Menteri Koordinator Bidang Perekonomian Airlangga Hartarto mengungkapkan bahwa tarif rata-rata produk tekstil dan garmen Indonesia yang saat ini berkisar antara 10 hingga 37 persen, akan meningkat secara signifikan dengan adanya tambahan tarif tersebut.
"Nah, dengan berlakunya tarif selama 90 hari untuk 10 persen, maka tarif rata-rata Indonesia yang untuk khusus di tekstil, garmen ini kan antara 10 sampai dengan 37 persen, maka dengan diberlakukannya 10 persen tambahan, maka tarifnya itu menjadi 10 ditambah 10 ataupun 37 ditambah 10," jelas Menko Airlangga dalam konferensi pers di Washington DC, Jumat (18/4/2025) pagi waktu Indonesia.
Menko Airlangga menekankan bahwa peningkatan tarif ini menjadi perhatian utama bagi Indonesia, karena akan berdampak langsung pada daya saing ekspor tekstil dan garmen Indonesia di pasar AS.
Tambahan biaya akibat tarif tersebut berpotensi dibebankan kepada eksportir Indonesia, karena pembeli di Amerika Serikat cenderung meminta pembagian beban biaya tersebut.
"Jadi ini juga menjadi concern bagi Indonesia karena dengan tambahan 10 persen ini, ekspor kita biayanya lebih tinggi karena tambahan biaya itu diminta oleh para pembeli agar di-sharing dengan Indonesia, bukan pembelinya saja yang membayar pajak tersebut," tambahnya.
Menyadari dampak negatif yang mungkin timbul, Indonesia telah mengambil langkah proaktif dalam negosiasi dengan Amerika Serikat.

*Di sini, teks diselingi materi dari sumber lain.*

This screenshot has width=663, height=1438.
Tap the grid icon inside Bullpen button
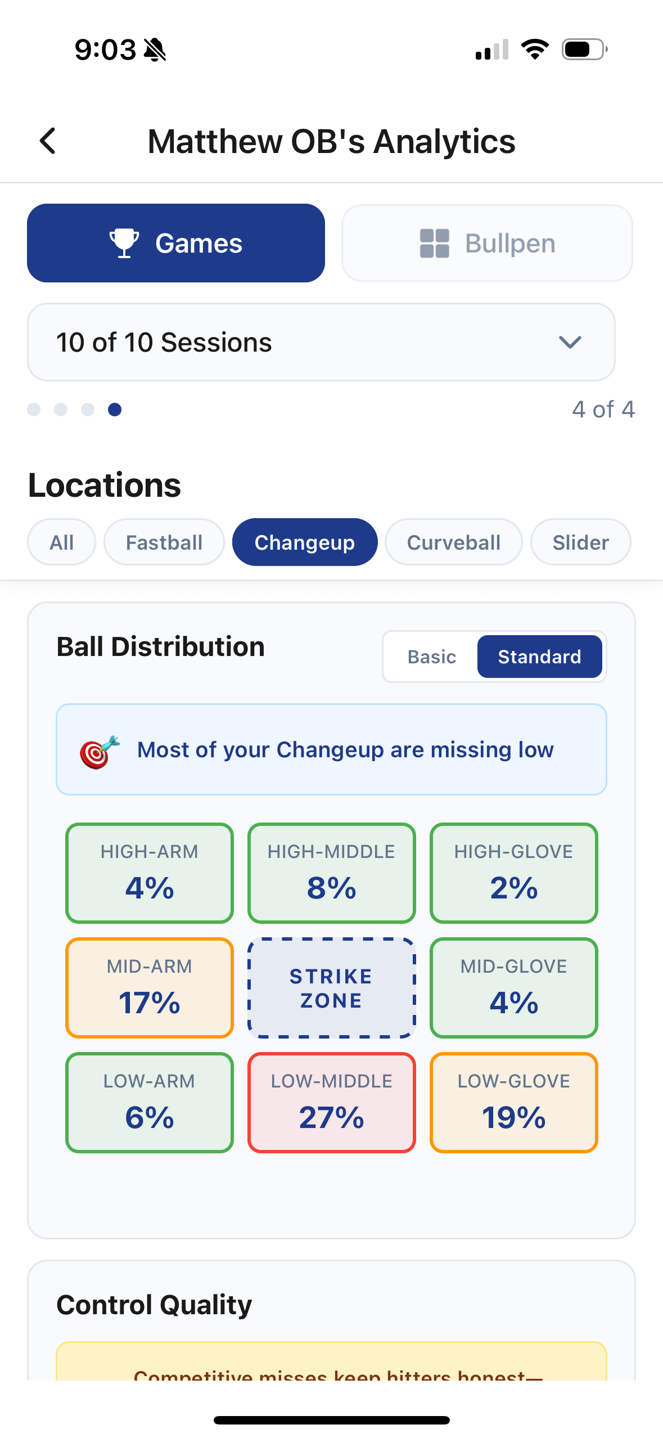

Dalam pertemuan dengan United States Trade Representative (USTR) dan Secretary of Commerce, Indonesia dan AS telah menyepakati langkah-langkah lanjutan yang akan dibahas oleh tim teknis dari kedua belah pihak.
"Nah, dalam pertemuan tersebut Indonesia menyepakati dengan Amerika akan diberikan langkah-langkah lanjutan dengan tim teknis baik dari USTR maupun dari Secretary of Commerce," ungkap Menko Airlangga.